Joyce DiDonato Songplay
Erato, out now
Some of the most joyous music-making of my life,’ says the redoubtable Joyce DiDonato about this exhilarating album. Her collaboration with pianist Craig Terry, virtuoso trumpeter Charlie Porter and, on three tracks, bandoneon player Lautaro Greco, recorded in California last March, manages the almost impossible: it brings crossover into repute. The very word ‘crossover’ reeks of condescension – a great classical artist being condescending to their public by giving them something they think they might, perhaps, understand.

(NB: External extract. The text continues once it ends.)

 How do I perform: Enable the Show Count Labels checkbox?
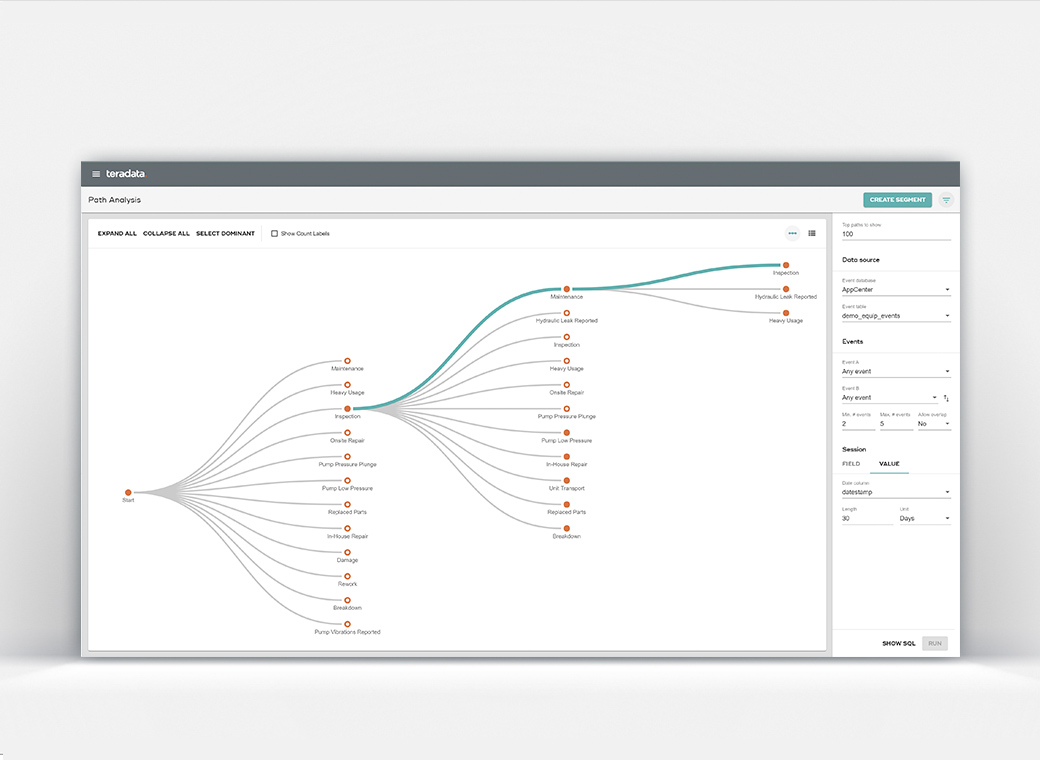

And ‘crossover’ is usually condescending to the material as well, by the artist almost invariably failing to sing it appropriately – like those unidiomatic and awful Plácido Domingo Christmas albums of yesteryear. Now, to clean up the crossover act, Joyce DiDonato and her colleagues take Italian baroque songs and arias used by budding opera singers to burnish their technique and offer often mindblowing performances that, I wager, would bring even the most discerning jazz club audience to their feet. Then she and Terry mix it up a bit, with some more modern stuff, such as blind jazz pianist George Shearing’s Lullaby
Of Birdland, Duke Ellington’s Solitude and, for me best of all, Rodgers and Hart’s With A Song In My Heart. This album deserves to be heard by anyone who admires exceptional singing and instrumental craftsmanship.